If you include this in a URL, you’ll get
http://www.example.com?text=one two three. This link is non-functional since space indicates the end of the URL (eg, the server sees
http://www.example.com?text=one and ignores
URL encoding converts problematic characters, including whitespace, into a form that can be recognized by servers.
URL encoding can also be used for HTTP headers that set cookie values and for data included in HTTP POST requests.
Conversely, the URL Decode tool is useful when you have a body of text, including URLs, with encoded characters and you want to see what it looks like as plain text.
What It Does
The URL Encode tool takes a string and converts it to a URL-encoded format (also known as the percent-encoded format). It treats any non-ASCII characters as UTF-8.
The URL Decode tool takes a string with URL-encoded characters and converts it back to the un-encoded format.
A Deeper Look
The term URL encoding is commonly used, but it is slightly inaccurate. The encoding applies to the more general category of Uniform Resource Identifiers (URIs), including Uniform Resource Names (URNs) — not just URLs.
URL parameter values can include ASCII alphanumeric characters without difficulty. However, certain characters are “reserved,” and they have to be encoded to make sure that the server interprets the URL correctly. URL encoding shouldn’t be done anywhere except in parameter values. Characters are encoded by replacing it with a percent sign (%), followed by the appropriate two-digit hexadecimal string.
All characters other than ones deemed “safe” are replaced when a URL is encoded. The only safe characters are:
- Upper and lower case ASCII letters
- The following characters: $ – _ . + ! * ‘ ( ) ,
All other characters, including non-printing characters and anything outside of 7-bit ASCII, need to be encoded. Other characters can be encoded, but there’s no benefit — in some cases, there can even be some risk. If the server-side software isn’t expecting encoded characters and doesn’t decode them, it may not handle the provided input properly.
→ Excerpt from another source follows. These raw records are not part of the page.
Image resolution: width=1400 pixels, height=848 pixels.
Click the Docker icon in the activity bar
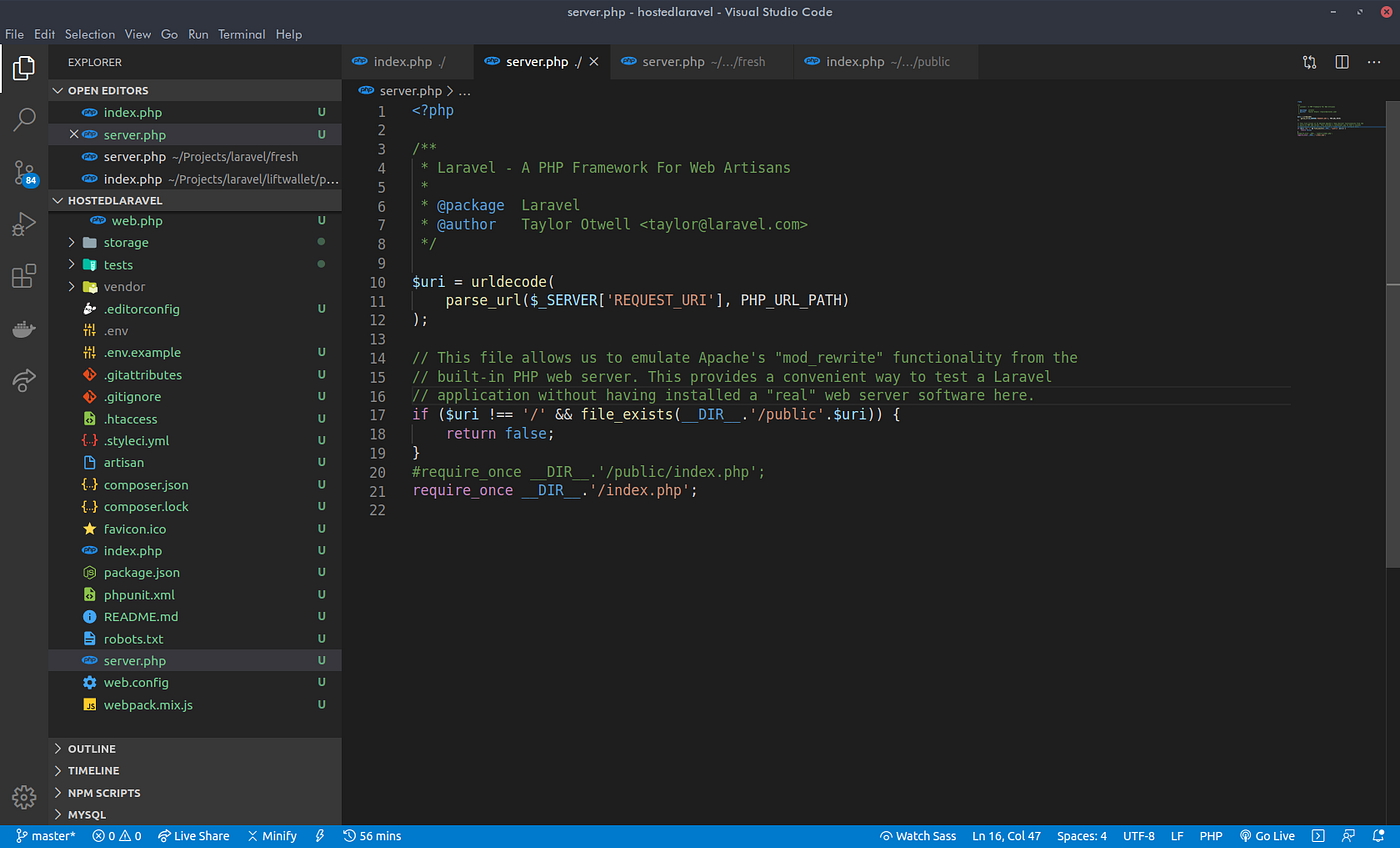24,328
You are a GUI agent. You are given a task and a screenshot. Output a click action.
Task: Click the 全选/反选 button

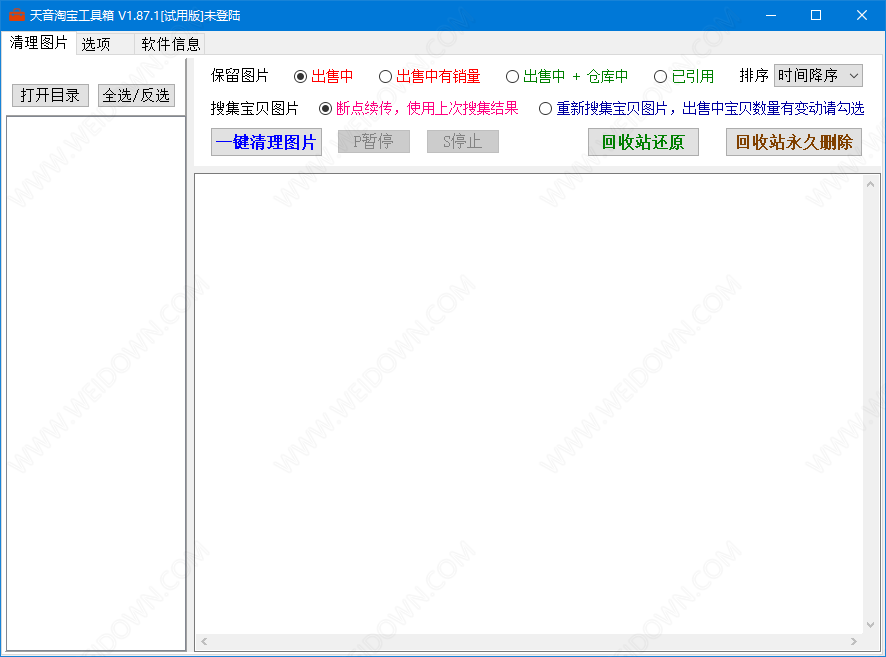pyautogui.click(x=137, y=95)
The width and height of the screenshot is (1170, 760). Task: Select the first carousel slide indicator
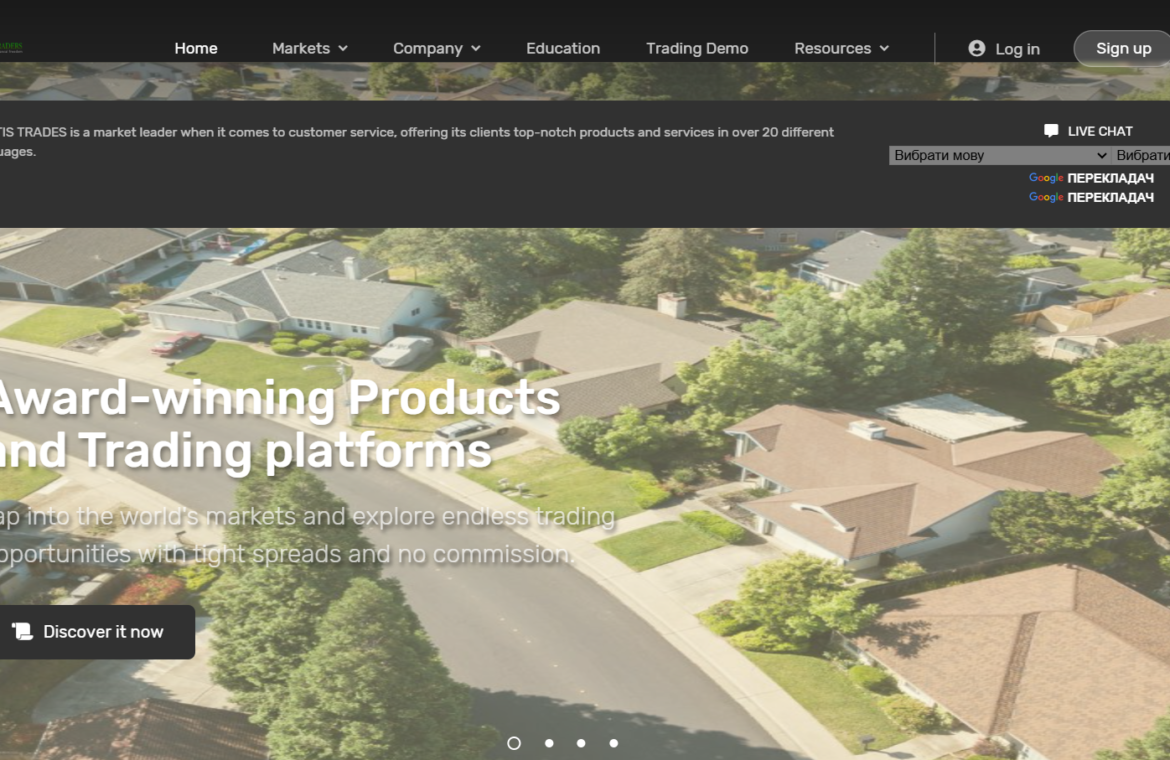(x=514, y=743)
The URL encoding tool assumes it is getting either ASCII or UTF-8 text. However, the encoding itself doesn’t assume receipt of any specific character set. These are merely bytes that the server can interpret however it is programmed to do so. They can be interpreted as UTF-8, Latin-1, or anything else. Most websites today expect UTF-8, but there’s no requirement forcing them to do so. Some older websites will interpret URL parameters in Latin-1, Microsoft Windows-1252, and so on.
Encoding Other Types of Data
URL encoding can also be used for the domain name portion of a URL. However, W3C recommends using Punycode, which is optimized for domain names. Do not use URL Encode for domain names, however; this will convert the periods and render the URL useless.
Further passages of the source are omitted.